Não! Porque elas têm circuitos próprios em que há grande circulação de massa monetária. Há créditos, os chamados “kixiquila”. Estão lá.

No outro dia ouvi o governador do BNA dizer que iam para o mercado do 30 com 80 TPA”s. Para quem? Vão começar a distribuir a quem?

Temos que ter outra abordagem do mercado informal. Como já disse, não devemos tentar trazê-los para cá, mas levar as instalações para lá. A formalização da economia far-se-á lá, não aqui. O mercado informal desconfia do formal… Porque a formalidade é coerciva. A ideia que temos é que ao entrar para o mercado formal vão ter que pagar muitos impostos, passar por muitas dificuldades, que não são atractivas para quem está há 40 anos no mercado informal e fez riqueza.

Há muita riqueza no informal. Gente que pôs os seus filhos a estudar lá fora, inclusive nas melhores universidades do mundo, e agora dizemos assim, “vem para a formalidade”. Elas vão perguntar, “o que é que recebo em troca?” E se a resposta é “nada”, então fica onde está.

Então como é que se faz?

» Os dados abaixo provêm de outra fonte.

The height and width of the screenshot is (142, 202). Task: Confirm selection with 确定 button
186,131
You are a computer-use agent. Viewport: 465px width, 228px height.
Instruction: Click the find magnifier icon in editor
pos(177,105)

Com campanhas de sensibilização?

É muito mais profundo que isso. Nós não temos uma estrutura jurídico-económica que seja amiga do empreendedor. Pelo contrário, somos inimigos do empreendedor.

Está a falar da burocracia?

Sim. Enquanto não formos capazes de simplificar a vida de quem quer investir, teremos muita dificuldade de atrair gente para a formalidade. Quando falamos em simplificar, olhamos em primeiro lugar para o crédito. Mas o crédito não é o principal dos problemas. Já a montante, os empreendedores encontram imensas dificuldades.

Dou sempre o exemplo do restaurante, aquilo que eu chamo a “parede da via sacra” onde os restaurante colocam toda a documentação que trataram, o conjunto de licenças. Olhar para aquilo é perceber que estamos num País que não está preparado para ajudar quem quer investir. Tem documentos ali que levam anos a serem tratados.